The ContosoMedical application requires proper configuration to connect to your Foundry Local instances and manage local data storage. All configuration settings are stored in the App.config file located in the project root.

App.config Settings

The application uses the following key configuration parameters:

<appSettings>
  <add key="LocalDataDirectory" value="C:\temp\patient_summary_tool_local_data\" />
  <add key="FoundryLocalEndPoint1" value="http://10.137.212.105:9000" />
  <add key="FoundryLocalEndPoint2" value="http://10.137.214.85:9000" />
  <add key="FoundryLocalLanguageModel" value="Phi-3.5-mini-instruct-generic-cpu:1" />
  <add key="FoundryLocalLanguageModel2" value="Phi-4-mini-instruct-generic-cpu:4"/>
</appSettings>

Endpoint Configuration

FoundryLocalEndPoint1 and FoundryLocalEndPoint2

  • These specify the URLs of your Foundry Local server instances
  • Format: http://<server-ip>:<port> or http://localhost:<foundry-local-port> for local testing
  • Default port: 9000 (if using PortProxy as described in Accessing the Foundry Local service over the network)
  • The application uses multiple endpoints for parallel processing and load balancing
  • You can also use Foundry Local localhost (e.g., http://localhost:<foundry-local-port>) if running the application on the same machine as Foundry Local

How to update:

  1. Replace the IP addresses with your actual Windows Server IP addresses, or use http://localhost:<foundry-local-port> for local testing
  2. Ensure the port matches your PortProxy configuration or Foundry Local default port
  3. Verify connectivity using: curl http://<server-ip>:<port>/openai/status or curl http://localhost:<foundry-local-port>/openai/status

Language Model Configuration

FoundryLocalLanguageModel and FoundryLocalLanguageModel2

  • Specify which models to use for different operations
  • Model names must match exactly what's available in your Foundry Local instance
  • Different models are optimized for different tasks

How to find available models:

foundry model list

Current model usage:

  • FoundryLocalLanguageModel (Phi-3.5-mini-instruct): Used for summarization and general translation
  • FoundryLocalLanguageModel2 (Phi-4-mini-instruct): Used for medication section translation

To change models:

  1. Ensure the desired model is downloaded: foundry model download <model-name>
  2. Update the config with the exact model name from foundry model list
  3. Rebuild and restart the application

Local Data Directory

LocalDataDirectory

  • Specifies where the application stores patient data (default and newly uploaded) and temporary files
  • Default: C:\temp\patient_summary_tool_local_data\
  • The directory will be created automatically if it doesn't exist

How to change:

  1. Update the path in App.config
  2. Ensure the application has read/write permissions to the directory

Data Generation

This application uses the Synthea synthetic patient data generator to create realistic medical records for testing and demonstration purposes. Synthea is an open-source synthetic patient generator that models the medical history of synthetic patients.

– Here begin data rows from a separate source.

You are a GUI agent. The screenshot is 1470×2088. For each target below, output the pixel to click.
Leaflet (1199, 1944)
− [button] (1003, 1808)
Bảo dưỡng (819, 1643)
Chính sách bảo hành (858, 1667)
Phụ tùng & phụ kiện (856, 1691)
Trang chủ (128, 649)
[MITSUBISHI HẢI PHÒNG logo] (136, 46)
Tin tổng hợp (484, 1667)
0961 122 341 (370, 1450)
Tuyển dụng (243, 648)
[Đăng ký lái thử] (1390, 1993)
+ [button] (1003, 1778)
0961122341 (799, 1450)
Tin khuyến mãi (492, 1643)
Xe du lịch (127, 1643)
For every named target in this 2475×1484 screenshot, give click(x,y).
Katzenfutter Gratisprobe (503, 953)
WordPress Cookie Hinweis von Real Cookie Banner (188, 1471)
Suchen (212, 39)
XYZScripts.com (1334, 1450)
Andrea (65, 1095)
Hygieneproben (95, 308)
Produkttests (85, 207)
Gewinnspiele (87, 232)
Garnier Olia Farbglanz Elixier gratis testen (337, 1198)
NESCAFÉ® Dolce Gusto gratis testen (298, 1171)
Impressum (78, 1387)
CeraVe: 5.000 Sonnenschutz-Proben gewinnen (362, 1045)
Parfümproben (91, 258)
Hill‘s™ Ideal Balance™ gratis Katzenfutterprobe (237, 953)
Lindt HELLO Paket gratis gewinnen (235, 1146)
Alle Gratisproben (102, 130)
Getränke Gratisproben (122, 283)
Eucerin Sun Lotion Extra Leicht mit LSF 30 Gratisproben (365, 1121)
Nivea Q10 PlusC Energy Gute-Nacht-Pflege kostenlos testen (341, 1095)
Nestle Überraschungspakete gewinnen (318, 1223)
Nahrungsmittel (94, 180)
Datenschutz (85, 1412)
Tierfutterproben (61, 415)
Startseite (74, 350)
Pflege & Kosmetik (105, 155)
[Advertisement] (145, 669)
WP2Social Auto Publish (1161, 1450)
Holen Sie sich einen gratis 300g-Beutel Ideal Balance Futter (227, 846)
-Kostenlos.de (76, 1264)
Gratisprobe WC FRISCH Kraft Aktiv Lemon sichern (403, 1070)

Generating Synthetic Patient Data with Synthea

  1. Prerequisites

    • Java 11 or later (required to run Synthea)
  2. Download Synthea

    Download the latest pre-built JAR file from the Synthea releases page:

    curl -L -O https://github.com/synthetichealth/synthea/releases/download/master-branch-latest/synthea-with-dependencies.jar
  3. Generate Patient Data

    The ContosoMedical application expects patient data in plain text format.

    To generate a single patient record:

    java -jar synthea-with-dependencies.jar --exporter.text.export true -generate.append_numbers_to_person_names false

    To generate multiple patient records (e.g., 10 patients):

    java -jar synthea-with-dependencies.jar -p 10 --exporter.text.export true -generate.append_numbers_to_person_names false

    Parameters explained:

    • --exporter.text.export true - Enables plain text format export
    • -generate.append_numbers_to_person_names false - Prevents numeric suffixes from being added to patient names
  4. Locate Generated Data

    By default, Synthea outputs patient records in the output directory in various formats including FHIR, C-CDA, and plain text.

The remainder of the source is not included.